This matter is before the Court on defendant's four motions: motion for judgment of acquittal [DE 1104], motion for discovery [DE 1104-1], motion for transcripts [DE 1104-2] and motion for reconsideration of his motion for judgment of acquittal [DE 1110]. For the following reasons, defendant's motions are denied.

Following a jury trial, defendant was found guilty of the five counts charged in his second superseding indictment: conspiracy to distribute, and possess with intent to distribute, five kilograms or more of cocaine and 280 grams or more of cocaine base (crack), in violation of 21 U.S.C. § 846, § 841(a)(1) and§ 841(a)(1); possession with intent to distribute a quantity of cocaine, in violation of21 U.S.C. § 841(a)(1) and§ 841(b)(1)(C); possession with intent to distribute a quantity of cocaine base (crack), in violation of21 U.S.C. § 841(a)(1) and§ 841(b)(1)(C); conspiracy to commit money laundering by concealment, in violation of 18 U.S.C. § 1956(a)(1) and§ 1956(h); and money laundering, in violation of 18 U.S.C. § 1957 and§ 1957(b)(1).

At a hearing before the undersigned on May 30, 2018, defendant moved to proceed pro se. The Court granted that motion by written order on June 1, 2018. Defendant then filed the motions at issue here.

First, defendant has moved for a judgment of acquittal pursuant to Rule 29 of the Federal Rules of Criminal Procedure, as well as for reconsideration of that motion. A jury's verdict "must be sustained if there is substantial evidence, taking the view most favorable to the Government, to support it." United States v. Mayberry, 341 Fed. Appx. 859, 861 (4th Cir. 2009) (quoting Glasser v. United States, 315 U.S. 60 (1942)); See also United States v. Martin, 523 F.3d 281, 284 (4th Cir. 2008). Defendant has now moved for relief under Rule 29 five times— upon conclusion of the government's case at trial, after defendant rested, at the hearing on May 30, and with these two motions. Given the evidence presented to the jury at the trial of this matter it is apparent to this Court that the jury's verdict was supported by substantial evidence. The Court denies defendant's motions.

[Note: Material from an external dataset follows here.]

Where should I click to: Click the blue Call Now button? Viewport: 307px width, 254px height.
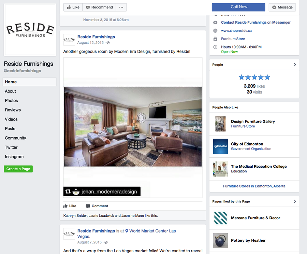(238, 7)
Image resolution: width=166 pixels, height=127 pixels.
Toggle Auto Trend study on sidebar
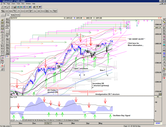pyautogui.click(x=7, y=23)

Next, defendant has moved for discovery. The Court entered a protective order in this case [DE 705] because of witness security concerns. A pro se defendant's right of access to materials is balanced against legitimate security concerns, which can be implicated by a defendant having discovery materials in a detention facility. United States v. Galloway, 749 F.3d 238, 242 (4th Cir. 2012). Here, not only are there general concerns with discovery in detention facilities, id., but defendant's own behavior shows that granting his motion would cause significant security risks. [DE 683 at 2]. To challenge a discovery ruling, defendant must show he would be prejudiced. He is not, for three reasons. First, each of defendant's attorneys was provided full discovery, which they used to represent him, including during his jury trial. Second, the government has represented it intends to rely on testimony from defendant's jury trial, which he was present for, to support his base offense level calculation and any enhancements. Third, the government has represented that it will make copies of written discovery material available to defendant for review immediately prior to and during defendant's sentencing. [DE 1109 at 8].

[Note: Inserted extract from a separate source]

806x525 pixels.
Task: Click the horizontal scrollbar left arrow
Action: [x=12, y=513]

Finally, defendant has moved for the transcripts from his trial pursuant to Rule 55 of the Federal Rules of Criminal Procedure. Rule 55 requires the clerk of the district court to keep records of criminal proceedings, but has nothing to do with providing free transcripts to defendants. Free transcripts are provided to pro se defendants pursuing appeals or § 2255 motions in accordance with 28 U.S.C. § 753(f), but defendant here is doing neither. Regardless, "an indigent is not entitled to a transcript at government expense without a showing of the need, merely to comb the record in the hope of discovering some flaw." United States v. Glass, 317 F.2d 200, 202 (4th Cir. 1963). Defendant only states in his motion that he wishes to assert his constitutional rights and file motions on his behalf. [DE 1104-2 at 2]. He has not demonstrated a need, and so his motion is denied.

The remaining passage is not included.